I will say that less is more and "The Bitter Lesson" applies here. Chasing biologically-inspired rabbits, such as STDP and LIF (see paper above/wikipedia), does seem to be a waste of time, especially when we have this thing entirely outside of biology that can arbitrarily replicate, serialize, mutate and simulate billions of instances of the same parent candidate in minutes-hours.
Leaky charge carriers and inability to persist learned weights between candidate instantiations are limitations, not features to emulate. Imagine if you could be reincarnated with all of the exact knowledge you have today. Then clone that 1000 times and apply subtle mutations to it. Then, put these clones in an FFA arena and see who wins based upon a very well crafted fitness function. Then, do all of that over and over thousands of times per hour.

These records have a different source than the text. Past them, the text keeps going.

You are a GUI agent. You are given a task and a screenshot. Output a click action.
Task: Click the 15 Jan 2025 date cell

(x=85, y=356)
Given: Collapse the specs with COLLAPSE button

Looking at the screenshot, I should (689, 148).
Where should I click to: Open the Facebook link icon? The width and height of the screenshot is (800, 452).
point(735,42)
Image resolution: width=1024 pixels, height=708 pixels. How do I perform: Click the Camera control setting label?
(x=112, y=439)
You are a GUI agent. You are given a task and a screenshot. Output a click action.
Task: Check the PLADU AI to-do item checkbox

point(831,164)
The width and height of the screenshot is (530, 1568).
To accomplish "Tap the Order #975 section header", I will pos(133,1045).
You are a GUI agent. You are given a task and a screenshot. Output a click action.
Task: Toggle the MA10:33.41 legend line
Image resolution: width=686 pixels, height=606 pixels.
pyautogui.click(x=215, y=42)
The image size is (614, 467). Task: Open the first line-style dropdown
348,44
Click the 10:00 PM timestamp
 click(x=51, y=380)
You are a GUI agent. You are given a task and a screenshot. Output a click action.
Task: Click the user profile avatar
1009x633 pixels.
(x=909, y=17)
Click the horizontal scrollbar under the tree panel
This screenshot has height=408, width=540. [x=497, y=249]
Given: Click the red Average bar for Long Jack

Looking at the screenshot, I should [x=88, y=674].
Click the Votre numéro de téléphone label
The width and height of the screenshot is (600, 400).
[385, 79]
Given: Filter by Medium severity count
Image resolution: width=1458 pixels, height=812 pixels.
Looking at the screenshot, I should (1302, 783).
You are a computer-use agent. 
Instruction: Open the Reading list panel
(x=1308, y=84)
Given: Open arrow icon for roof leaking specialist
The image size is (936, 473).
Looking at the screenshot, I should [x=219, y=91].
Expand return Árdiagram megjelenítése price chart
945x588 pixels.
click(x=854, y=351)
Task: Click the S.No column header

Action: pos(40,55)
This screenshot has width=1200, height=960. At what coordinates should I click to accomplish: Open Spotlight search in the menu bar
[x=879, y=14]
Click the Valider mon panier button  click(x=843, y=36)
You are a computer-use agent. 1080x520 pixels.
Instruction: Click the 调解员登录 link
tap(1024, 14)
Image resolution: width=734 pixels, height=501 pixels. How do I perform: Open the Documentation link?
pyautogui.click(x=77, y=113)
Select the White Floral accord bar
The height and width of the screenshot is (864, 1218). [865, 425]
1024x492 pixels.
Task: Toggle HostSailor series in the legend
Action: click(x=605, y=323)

>Chasing biologically-inspired rabbits, such as STDP and LIF (see paper above/wikipedia), does seem to be a waste of time
Unless physiological compatibility with a biological brain is considered an interesting endpoint? If you think about Neuralink for example, wouldn’t it be interesting if our brains could directly engage the model? Not just a translation layer but perceive it directly and natively though some kind of synaptic modem that converts analog exchanges of neurotransmitters to the synthetic network in the digital domain.
> Unless physiological compatibility with a biological brain is considered an interesting endpoint?
Excellent point. I am focused entirely on synthetic simulations without biological integration (for now).
I think that could be an interesting next step - determining a way to modify a SNN that was trained in a synthetic time domain such that it can process real time signals. Training these things online is not really an option. You have to run a large # of offline simulations before you can find the right networks. Learning rules like STDP could theoretically address the online learning problem, but I couldn't find any traction down that path yet.
I had heard about spiking neural networks but I didn't really think about them until your post here. Lately I've been kind of deep diving into biological neurons (just a lay perspective) and what we know about their mechanism of action at the individual cell level. I'd also just watched the 8hr episode of Lex Fridman's podcast with the folks from Neuralink, so my brain was primed to make this connection and holy moly it's exciting to think about the possibilities.
Thanks for sharing your work, would love to see a post on here down the road when you've found some light in the dark forest.
> Lately I've been kind of deep diving into biological neurons (just a lay perspective) and what we know about their mechanism of action at the individual cell level
I've been doing the same for a long time, it's a really fun and interesting topic. I really like reading about each new discovery about something that is computationally important, people don't realize how complex a neuron is and that the scientists don't have the full picture yet.
If you haven't looked into it, check out how astrocytes are involved in computation (e.g. visual processing), their internal calcium wave signaling and their control of neurons.
> Then clone that 1000 times and apply subtle mutations to it. Then, put these clones in an FFA arena and see who wins based upon a very well crafted fitness function. Then, do all of that over and over thousands of times per hour.
I spent many years on an ALife+ANN simulation that did this. For each new generation, I kept the top X% unchanged, the next Y% were changed a little, next Z% changed a lot, etc.
It was pretty fun and I wish I had the time+money to continue on a larger scale.